Comparative efficacy of subconjunctival palpebral and bulbar injection of gentamicin-dexamethasone combination in dairy calves with epiphora.

  • Mujeeb Fazili SKUAST-Kashmir
  • Akeel Beigh
  • Anees Shah
  • Mohammad Altaf Bhat
  • Azmat Khan
  • Rameez Ali
  • Syed Ansar
  • Parvaiz Reshi
Keywords: Calves, Epibulbar, Epiphora, Ophthalmology, Subconjunctival, Subpalpebral.

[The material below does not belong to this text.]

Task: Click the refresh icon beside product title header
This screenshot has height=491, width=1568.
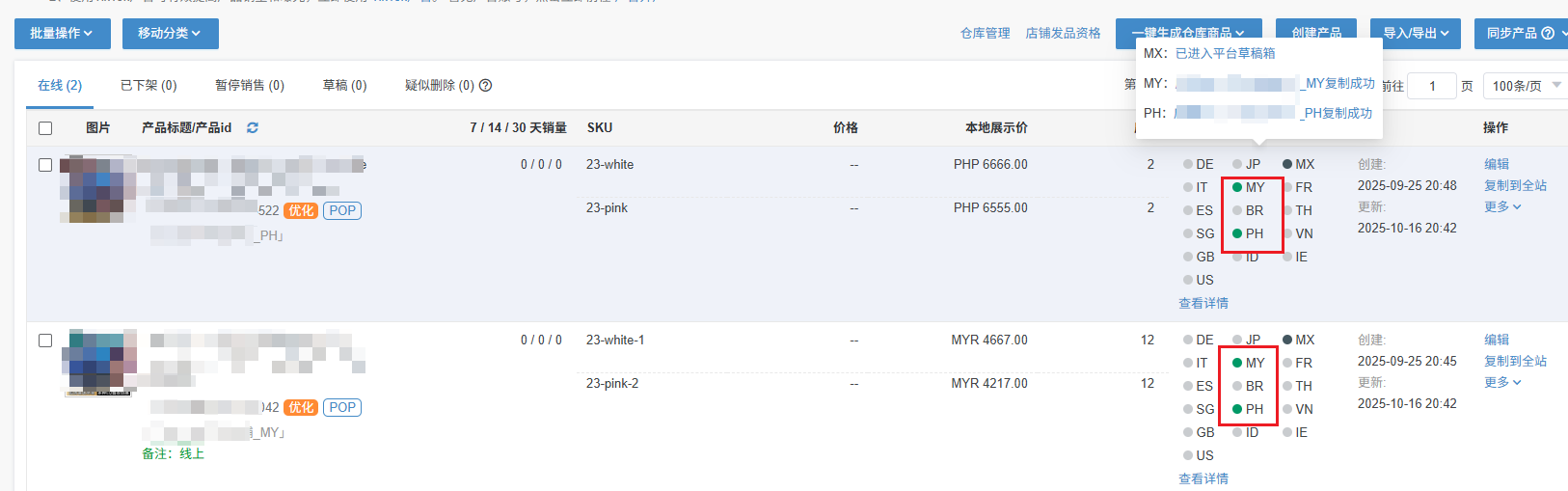Action: pos(253,127)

A prospective study was planned to compare the palpebral and bulbar subconjunctival injection of gentamicin-dexamethasone in dairy calves showing epiphora on exposure to dust pollution. Calves showing bilateral epiphora (n=12) and no epiphora (n=6) with mean age 6 months and weight 56.0 kg were included. The average periorbital matting of the facial hair extended to 4.8cm. The value was 4.92 ± 0.59cm and 5.17 ± 0.90cm in the eyes subjected subsequently to epibulbar or subpalpebral injection respectively. Schirmer Tear Test values (Mean ± S.E) in epiphoric eyes (27.67 ± 3.30mm/min) were non-significantly higher than non-epiphoric (21.00 ± 0.97mm/min). Conjunctival swabs revealed Gram positive and -negative commensals. One eye was injected 0.5mL of the combination epibulbar and the contralateral subpalpebral routes. Calves in the control group were received 0.5mL normal saline. In six calves, the epiphora subsided in three days and in four more it took seven days. Compared to day 0 values, the reduction of 98.9 ± 7.1% and 86.1 ± 10.9% respectively in facial matting did not differ significantly (P > 0.05). Recurrence or additional cases were not noticed subsequently in the farm. Moderate rains nine days following treatment of calves settled dust and reduced air pollution. It is concluded that the eyes in the calves are more prone than adults to the dust pollution. Both subpalpebral and epibulbar injection of gentamicin-dexamethasone are similarly effective in epiphoric calves. The studies evaluating the deleterious effects of air pollution on the ophthalmic health in food animals deserve more attention in future.